Know thyself? (Which are you? Both as an individual -- and as a security professional or vendor? Many security professionals qualified their answers with things like: "I used to be an XY early in my career, but I've put that behind me and am trending more YY these days." More than a few said something like "There is still a 17-year-old anarchist in me that wants to join Anonymous, but on the whole, I see them as a dangerous, criminal menace." What is less interesting is the individual judgments. What is more interesting is the cognitive dissonance toward many of these recent public developments. There is evidence that security vendors may be migrating into darker and less 'lawful' places (literally and figuratively). Such an alignment chart may be more timely than we realize. As one CSO said to me, "Don't forget, how you place yourself on this alignment chart may be less important (or accurate) than how others place you. Worse, how will the media or the court of public opinion see you?" Do you know where you stand?
Nosce te ipsum
The 'Three Ps' and beyond
There many are other factors like sophistication, intensity, maturity and an increasing number of adversary motives. In 2004, I suggested we were leaving the era of glory- and ego-based adversaries (or Prestige) to an era of three Ps: Profit, Politics and Prestige. While everyone seemed to understand the shift to profit, very few understood what I meant by the political motives. Now technology growth and automation at Moore's Law is increasingly fueled by ideological motives. "The Personal Power Curve" is allowing few to asymmetrically affect global events. While this has been demonstrated to enable rapid destabilization, are we sure the inverse is possible?

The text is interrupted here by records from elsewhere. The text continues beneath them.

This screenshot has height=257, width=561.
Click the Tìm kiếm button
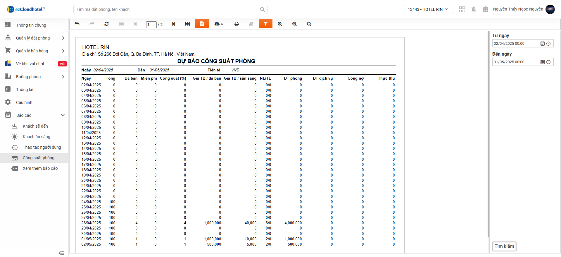click(504, 246)
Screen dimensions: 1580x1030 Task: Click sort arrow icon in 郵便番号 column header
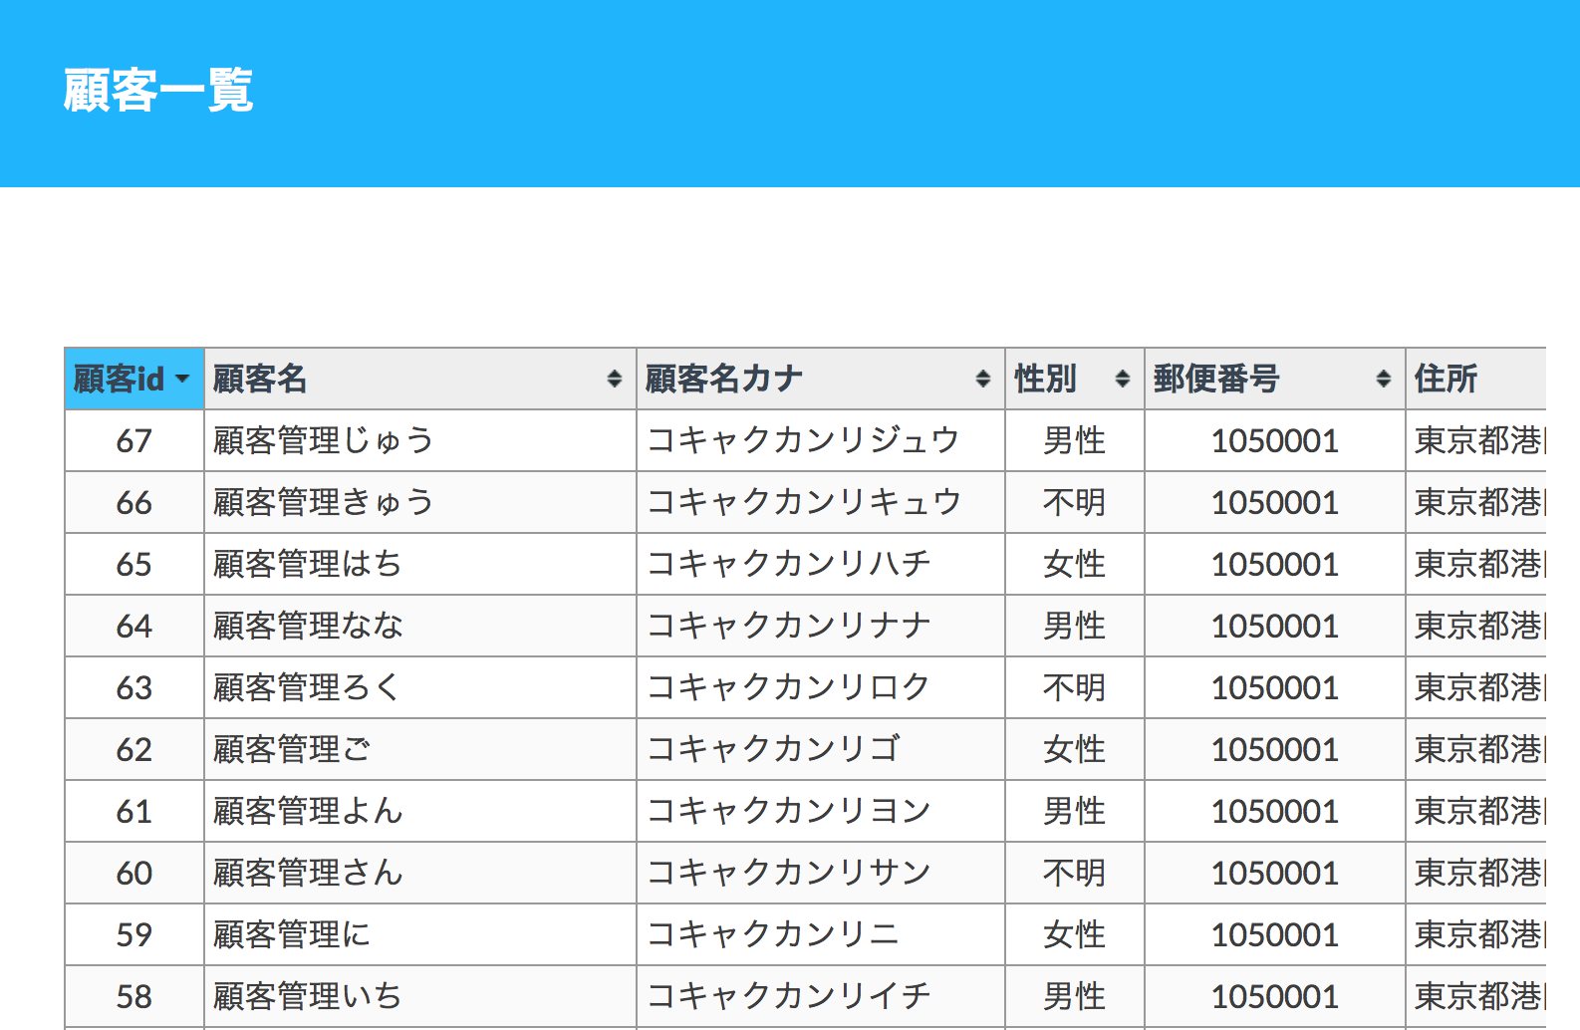pos(1383,379)
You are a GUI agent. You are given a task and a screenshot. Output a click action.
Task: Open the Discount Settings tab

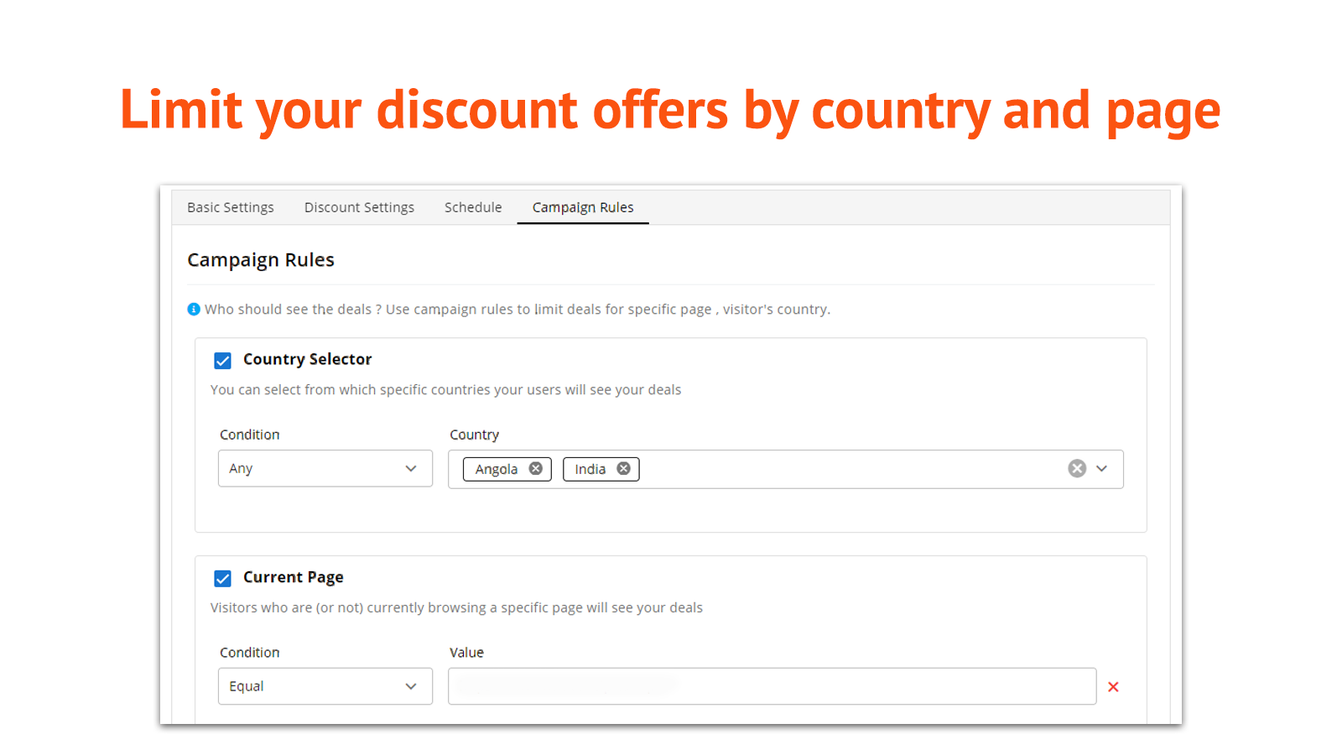point(359,208)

Technology is a powerful double-edged sword, which may help liberate oppressed peoples when wielded for good, and destroy individuals, corporations and order when wielded by others. What let many of us sleep at night was the belief that no one would be shortsighted or reckless enough to take things too far. The more we see the rise of chaotic actors and alternative motivations, can we be so certain that we're not one or two ideologically driven misanthropes away from some very bad places? It is time to challenge past assumptions about what adversaries, allies, and even employees wouldn't do.